I've written about the Ph.D. bubble since then and universities are still saddling young people with monstrous debt to pay celebrity economists like Robert Reich hundreds of thousands of dollars per year to teach two hours a week. This "propaganda of higher-education apologists", as Richard Vedder at the Chronicle phrased it, is the cause of runaway student loans. In the late 1980s, politicians saw statistics showing that college education led to higher lifetime earnings and vowed that college education should be a 'right.' So they made student loans unlimited. You no longer needed to get a scholarship, work your way through, or have parents who could afford it. By 2010, a whopping 21,000,000 were enrolled in college, most of it financed by debt.

What had also happened was entirely predictable in a subsidized field; universities found ways to take more of the increased money.  

According to the National Center for Education Statistics, the average cost just for a bachelor's degree is now over $112,000. When Congress decided a college education should be a 'right' and made student loans unlimited the cost was under $27,000. That is $53,000 adjusted for inflation so it basically doubled. Not a huge problem over decades, the price of cars in California went up a lot more than that in the same period. It's really less than 3 percent per year and not so bad. 



Except Federal Reserve Bank data show the average annual growth in wages during that time was only ~0.4 percent, even with the big increases that came during the first years of the Trump administration. So the cost of higher education has risen 7X what wages have, and all that debt was for nothing. 



 Worse, 300,000 people with college degrees were working as waiters and waitresses. The same job they might have had with no college degree - along with no debt. Bureau of Labor Statistics data showed that 17,000,000 Americans with college degrees were doing jobs that didn't require student loan debt - 80,000 bartenders, for example.  

Academia used to be a labor of love but now the average professor makes $120,000 per year - scientists much more than that, even if they are sitting in a foreign prison. At rich schools like Columbia the average is $260,000. That's a great income and worth the student loan debt if you are an undergraduate and are truly committed to getting a tenure job. Yet with 6X as many Ph.D.s as there are jobs, getting a tenured position is a real challenge; the average age for an initial R01 grant is now over 40. I am not saying you shouldn't go for it if you want that, I want the best minds competing to do basic research just like I want the best in anything competing, but a glut in people means the best minds often won't win; someone cheaper and 'good enough' will.

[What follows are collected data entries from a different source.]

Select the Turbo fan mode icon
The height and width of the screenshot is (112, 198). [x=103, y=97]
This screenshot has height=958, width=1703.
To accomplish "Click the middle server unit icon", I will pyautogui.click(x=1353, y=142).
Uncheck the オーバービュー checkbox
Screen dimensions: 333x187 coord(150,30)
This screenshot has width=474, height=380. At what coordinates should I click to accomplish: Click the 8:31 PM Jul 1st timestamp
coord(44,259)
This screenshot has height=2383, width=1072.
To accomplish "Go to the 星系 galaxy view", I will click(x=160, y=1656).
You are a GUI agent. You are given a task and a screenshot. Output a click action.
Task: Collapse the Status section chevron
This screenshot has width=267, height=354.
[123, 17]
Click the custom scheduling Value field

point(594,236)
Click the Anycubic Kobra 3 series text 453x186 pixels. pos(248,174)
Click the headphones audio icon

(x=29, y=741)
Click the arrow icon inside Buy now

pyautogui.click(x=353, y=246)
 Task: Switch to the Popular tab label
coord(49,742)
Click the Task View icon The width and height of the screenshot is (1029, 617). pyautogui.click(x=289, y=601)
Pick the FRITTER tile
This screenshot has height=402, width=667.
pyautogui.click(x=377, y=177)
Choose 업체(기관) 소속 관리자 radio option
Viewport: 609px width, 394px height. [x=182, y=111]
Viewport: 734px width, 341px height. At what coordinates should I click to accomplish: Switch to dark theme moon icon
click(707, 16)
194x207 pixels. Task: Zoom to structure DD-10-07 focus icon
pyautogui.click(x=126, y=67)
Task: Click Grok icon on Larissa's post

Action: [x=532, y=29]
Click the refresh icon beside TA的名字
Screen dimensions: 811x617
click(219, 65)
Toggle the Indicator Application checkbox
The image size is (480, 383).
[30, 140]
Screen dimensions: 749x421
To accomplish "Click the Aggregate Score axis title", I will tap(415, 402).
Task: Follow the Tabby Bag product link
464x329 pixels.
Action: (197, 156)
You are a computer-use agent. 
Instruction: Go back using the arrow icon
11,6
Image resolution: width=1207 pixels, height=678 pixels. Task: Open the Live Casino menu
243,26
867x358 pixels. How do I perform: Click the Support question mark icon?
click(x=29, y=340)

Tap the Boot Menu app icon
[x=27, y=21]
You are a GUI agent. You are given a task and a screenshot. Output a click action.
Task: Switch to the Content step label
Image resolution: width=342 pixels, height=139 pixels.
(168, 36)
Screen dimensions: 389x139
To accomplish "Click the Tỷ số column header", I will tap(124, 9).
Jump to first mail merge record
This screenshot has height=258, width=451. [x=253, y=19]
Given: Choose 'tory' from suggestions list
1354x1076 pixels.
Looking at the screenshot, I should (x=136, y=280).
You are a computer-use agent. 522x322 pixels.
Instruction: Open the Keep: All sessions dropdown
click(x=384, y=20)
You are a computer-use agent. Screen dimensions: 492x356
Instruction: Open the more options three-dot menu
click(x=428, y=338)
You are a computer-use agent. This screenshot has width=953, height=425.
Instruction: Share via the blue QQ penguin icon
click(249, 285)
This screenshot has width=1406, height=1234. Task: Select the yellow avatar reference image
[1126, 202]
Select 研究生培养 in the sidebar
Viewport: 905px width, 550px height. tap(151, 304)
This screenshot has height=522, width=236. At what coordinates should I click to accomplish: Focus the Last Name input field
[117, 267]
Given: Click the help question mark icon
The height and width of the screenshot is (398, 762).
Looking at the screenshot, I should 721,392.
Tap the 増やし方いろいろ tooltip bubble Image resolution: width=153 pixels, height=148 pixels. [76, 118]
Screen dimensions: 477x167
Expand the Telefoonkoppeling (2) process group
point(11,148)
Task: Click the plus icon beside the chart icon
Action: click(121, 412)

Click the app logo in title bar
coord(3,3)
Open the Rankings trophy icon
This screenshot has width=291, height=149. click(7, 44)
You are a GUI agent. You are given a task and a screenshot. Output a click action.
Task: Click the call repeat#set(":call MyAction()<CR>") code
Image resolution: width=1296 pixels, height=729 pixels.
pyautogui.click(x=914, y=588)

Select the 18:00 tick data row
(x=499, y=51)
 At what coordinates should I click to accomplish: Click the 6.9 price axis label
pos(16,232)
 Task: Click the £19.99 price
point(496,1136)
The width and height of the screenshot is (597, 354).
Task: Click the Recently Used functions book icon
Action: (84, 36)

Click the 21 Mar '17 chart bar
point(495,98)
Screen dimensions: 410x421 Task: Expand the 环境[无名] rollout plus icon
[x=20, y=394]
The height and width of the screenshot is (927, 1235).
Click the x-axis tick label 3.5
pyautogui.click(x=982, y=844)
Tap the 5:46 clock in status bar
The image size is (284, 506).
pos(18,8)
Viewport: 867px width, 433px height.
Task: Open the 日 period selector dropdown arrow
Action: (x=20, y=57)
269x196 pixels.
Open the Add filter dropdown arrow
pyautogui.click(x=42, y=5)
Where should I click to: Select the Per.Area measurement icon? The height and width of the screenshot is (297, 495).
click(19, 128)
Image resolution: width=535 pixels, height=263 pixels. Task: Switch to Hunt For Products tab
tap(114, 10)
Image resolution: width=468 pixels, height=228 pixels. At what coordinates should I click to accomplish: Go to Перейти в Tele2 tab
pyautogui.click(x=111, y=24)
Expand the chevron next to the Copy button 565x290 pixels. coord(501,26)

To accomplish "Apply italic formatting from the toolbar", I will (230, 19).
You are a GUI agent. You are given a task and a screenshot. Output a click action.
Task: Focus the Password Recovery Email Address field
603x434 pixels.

And if student loan debt is forgiven, as the incoming administration has vowed it will be, there will be a consolidation not seen since the 1980s; because all of the old expenses in the university system will remain. All those student-loan-debt buildings, all of those salaries. Those costs can't go down, so the only place it will go down is in wages for graduate assistants and adjunct professors. It's like a stadium adding in hot dog vendors to compete for the same pool of customers, yet guaranteeing the salaries of the first vendor there - and then deciding hot dogs should be free. 

In the current 10-year data available, young people with at least a bachelor’s degree had increased from 31 to 37 percent. That sounds great, if a degree means someone is smarter, or at least better off. Yet wages show they are neither. That is being corrected. Most recent data among younger people show a 6 percent decrease in students getting a college degree. Even with population increases and a large 'non-traditional' (over 18-24) age group getting degrees, we won't see a return to 2010 levels of degrees until perhaps 2030.

That's a good thing. It means young people are engaging in critical thinking about their futures, exactly what we want future leaders to do. And critical thinking says that at current cost levels, a college education may be a bad investment for hundreds of thousands of young people.